Taliban guerrillas kill six Afghan soldiers
Afghan Taliban fighters killed six government soldiers today in the latest attack by the ousted radical regime ahead of October's presidential elections, officials said.
The soldiers were killed in a pre-dawn raid on a military post in Maiwand district of southern Kandahar province, said the province's police chief Khan Mohammad Khan.
He blamed guerrillas from the ousted Taliban for carrying out the attack.
Abdul Latif Hakimi, a spokesman for the Taliban, confirmed Khan's report. He said Taliban warriors also managed to seize some ammunition from the post.
The latest attack is part of the rising violence by Taliban and their Islamic militant allies ahead of the presidential elections for October 9th and parliamentary polls in April.

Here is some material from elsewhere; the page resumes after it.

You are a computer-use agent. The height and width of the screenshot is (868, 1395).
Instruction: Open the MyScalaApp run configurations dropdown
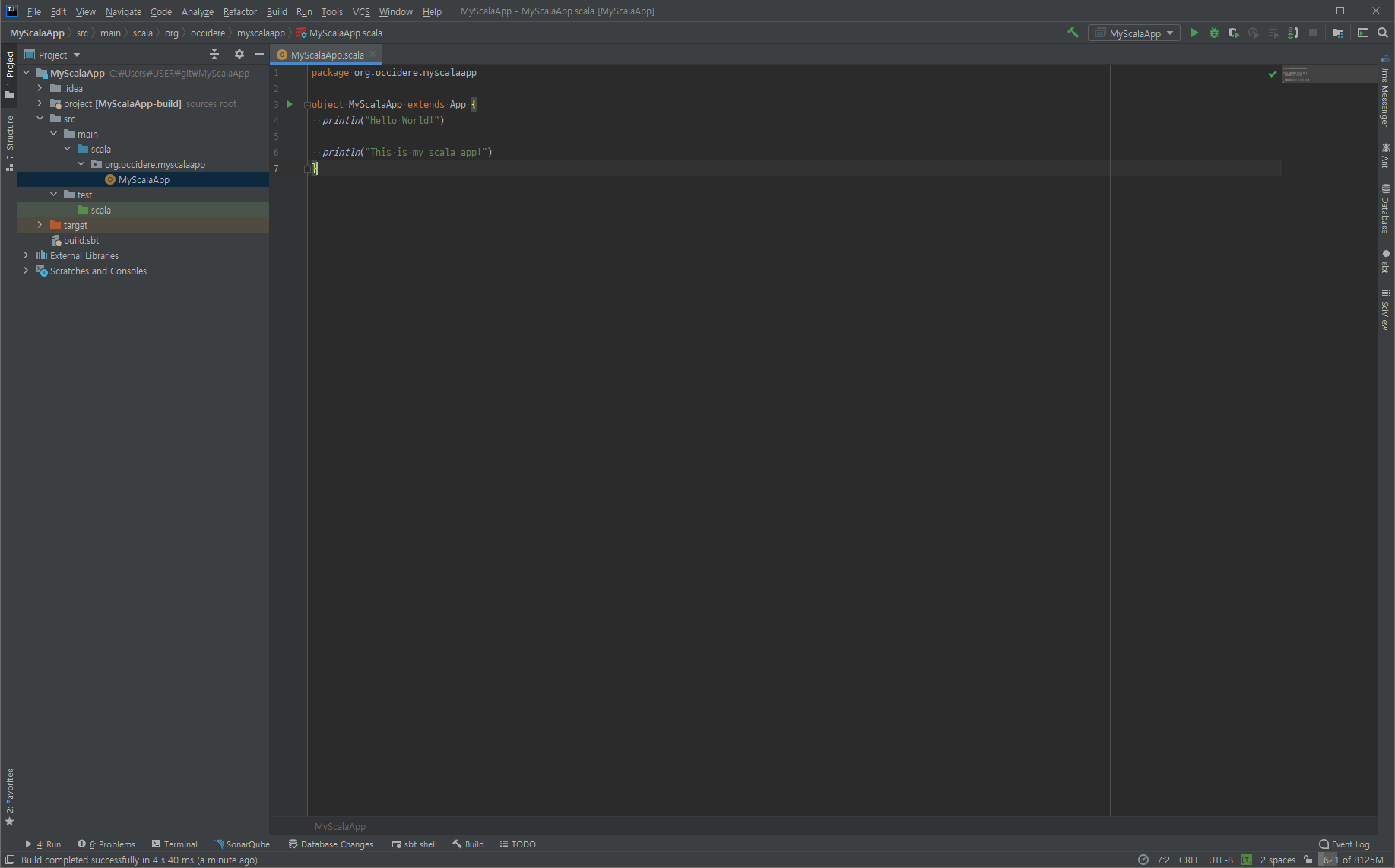pyautogui.click(x=1133, y=33)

Nearly 1,000 people have been killed mostly in militant-linked attacks in the past year in Afghanistan from where the US-led military ousted the Taliban in late 2001.
Taliban remnants are believed to have links with al Qaeda, the group they sheltered from the 1990s, and militant Islamic forces loyal to former Afghan prime minister Gulbuddin Hekmatyar.
The ousted militia regularly carries out attacks on Afghan government forces. Around 18,000 U.S.-led troops are combing the south and east of Afghanistan for Taliban and al Qaeda members.
Another eight thousand peacekeepers are part of the NATO-led International Security Assistance Force (ISAF) stationed in Kabul and northern parts of the country.